Each CLI command declares Storage | Server | Both. Dispatch checks the resolved target against the declaration and fails with one deliberate message ("maintenance commands operate on storage directly; use a storage URI, not a server target") instead of today's incidental errors. The declaration table is also documentation: it makes the control-plane/data-plane split (maintenance and cluster commands must work with the server down) explicit in code. "Server" targets include operator-config named servers (RFC-007), not only literal http(s):// URIs.

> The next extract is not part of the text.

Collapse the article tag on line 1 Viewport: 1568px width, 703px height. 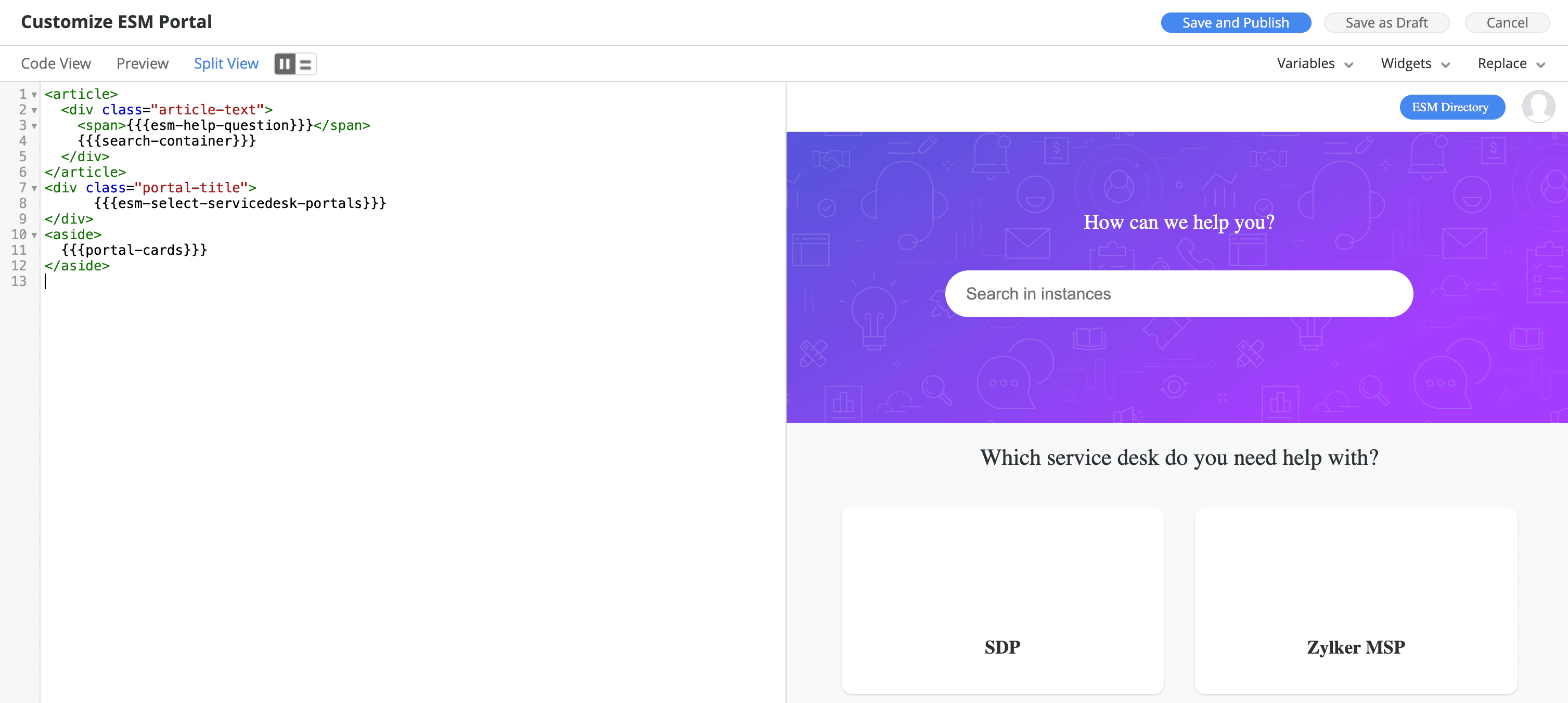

Phase 5 — Route alignment (landed)

Added a canonical POST /load (shared run_ingest body; the deprecated /ingest is now a thin alias carrying #[deprecated] + RFC 9745/8288 Deprecation/Link: </load> headers, exactly mirroring /mutate/change) and pointed the CLI's remote load arm at it; /ingest stays on its deprecation path. /load reuses IngestRequest/IngestOutput (as canonical /mutate reuses Change*); a DTO rename is a separate change.

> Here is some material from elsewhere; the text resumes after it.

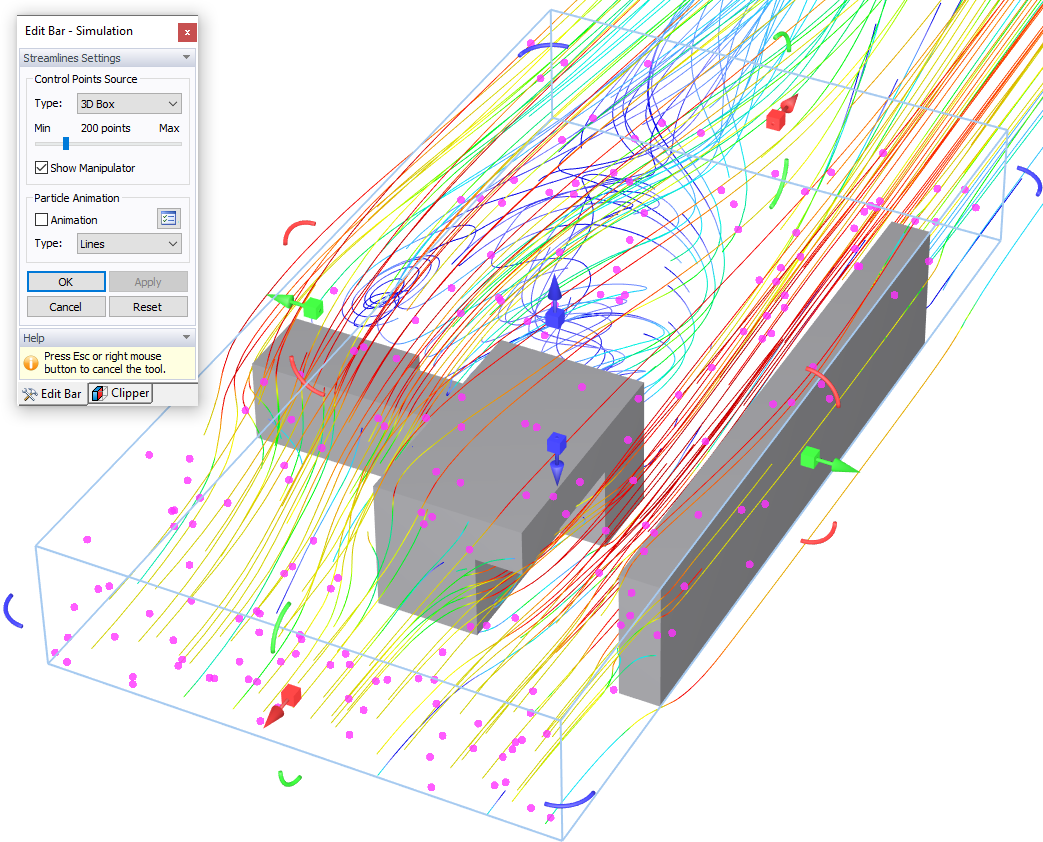Click the Reset button
Screen dimensions: 1043x842
(148, 306)
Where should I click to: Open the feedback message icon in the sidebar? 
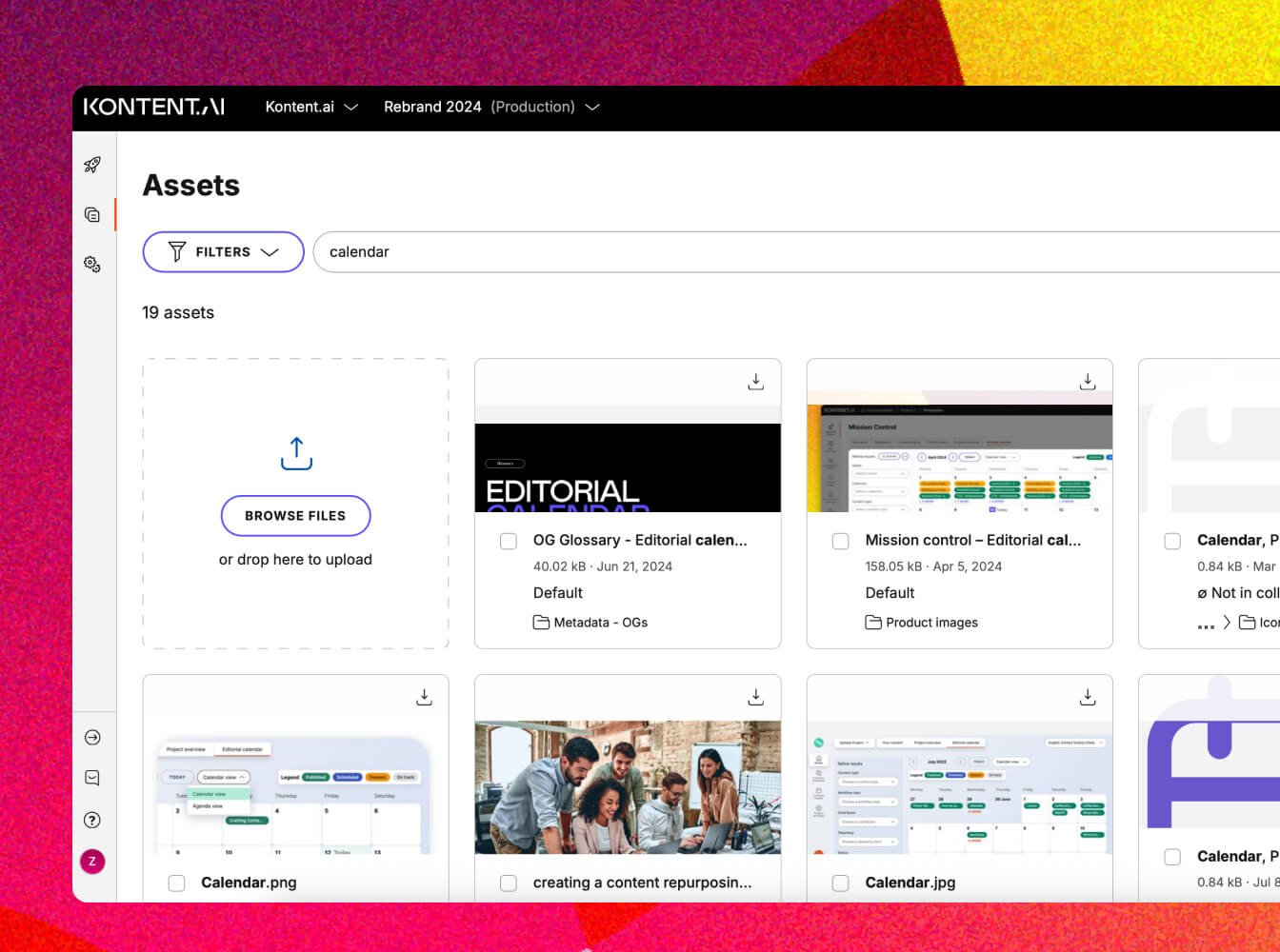92,778
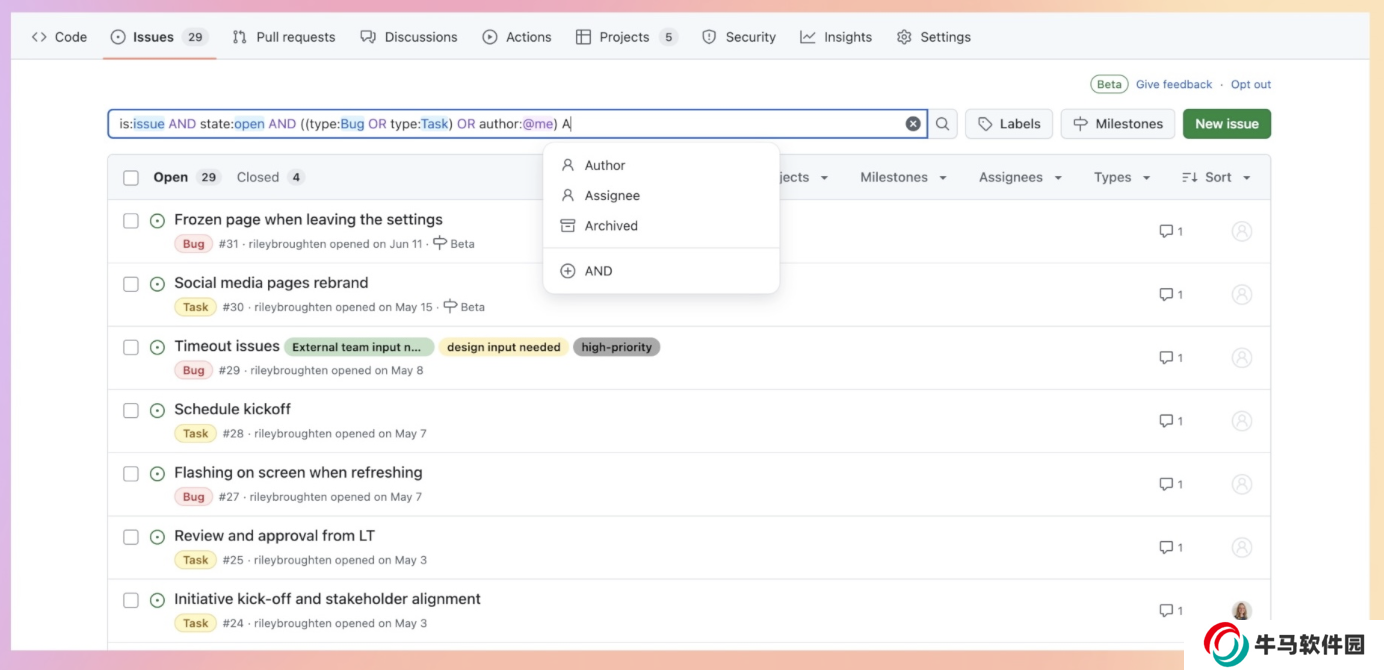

Registration finding: the server hand-mounts routes (.route(...)) beside a manual #[openapi(paths(...))] list, not utoipa-axum's OpenApiRouter/ routes!. This PR followed the existing manual pattern (one .route + one paths(...) entry + the #[utoipa::path] annotation) rather than migrating registration — the migration is a worthwhile but orthogonal cleanup, deferred.

Non-goals

  • No localhost-server funnel for the embedded path. Routing embedded use through a daemon would destroy the embedded/CLI/test story to buy parity the trait + matrix already provide.
  • No trust-model unification. --as vs bearer-resolved actors stay.
  • No spec-codegen for the Rust client (see Phase 2).
  • No change to plane-restricted command availability — maintenance stays storage-direct by design; Phase 4 only makes the restriction explicit.
  • No config-authority work — that was RFC-008, already landed through stage 4; this RFC neither accelerates nor blocks stage 5, though Phases 45 make the eventual yaml-boot removal a smaller diff.

Compatibility

  • CLI --json output is observable contract; Phase 1 freezes it before Phase 3 moves code. Any field-level unification that changes output is a deliberate, release-noted decision, not a refactor side effect.
  • Error-message text for mis-planed commands changes in Phase 4 — release-note it (Hyrum).
  • openapi.json should be byte-stable through Phase 2 if the DTO move is faithful; the regeneration test enforces this.

Testing

  • Phase 1 matrix is the spine; it must stay green, textually unchanged, through Phases 23 (the storage-collapse playbook).
  • Phase 2: openapi.rs byte-stability + existing server tests.
  • Phase 4: one test per capability class asserting the deliberate error.
  • Phase 5: parity matrix leg for load flips to /load; an /ingest shim test stays until removal.

Open questions

  1. Crate granularity: one omnigraph-api-types crate vs folding into an existing one. (Leaning separate: server and CLI both depend on it; the engine must not. The #139 extraction already answered this with a separate crate that reviewed clean.)
  2. Does the query/read streaming path (NDJSON export) fit the trait, or is export a documented per-impl method? (Streaming over HTTP vs an iterator over the embedded engine differ in shape, not content.)
  3. Whether graphs list belongs on the trait. Answered by the two-surface architecture: the embedded impl enumerates the cluster catalog (read_serving_snapshot exists for exactly this), never omnigraph.yaml (deprecated, RFC-008). graphs list becomes Both-capability: remote = GET /graphs (policy-gated), embedded = catalog enumeration from a cluster storage root.

Relationship to prior work

The third application of the same principle in this lineage: storage adapters (collapsed to one implementation + an executable contract — and its CAS/flush bugs were exactly the no-referee class), recovery liveness, and now access paths. RFC-007 supplied the addressing and credential surfaces RemoteClient consumes; RFC-008 removed the competing config authority; RFC-002 remains the umbrella whose remaining unimplemented pieces (GraphLocator, the State layer) would build on the trait introduced here rather than on per-command forks.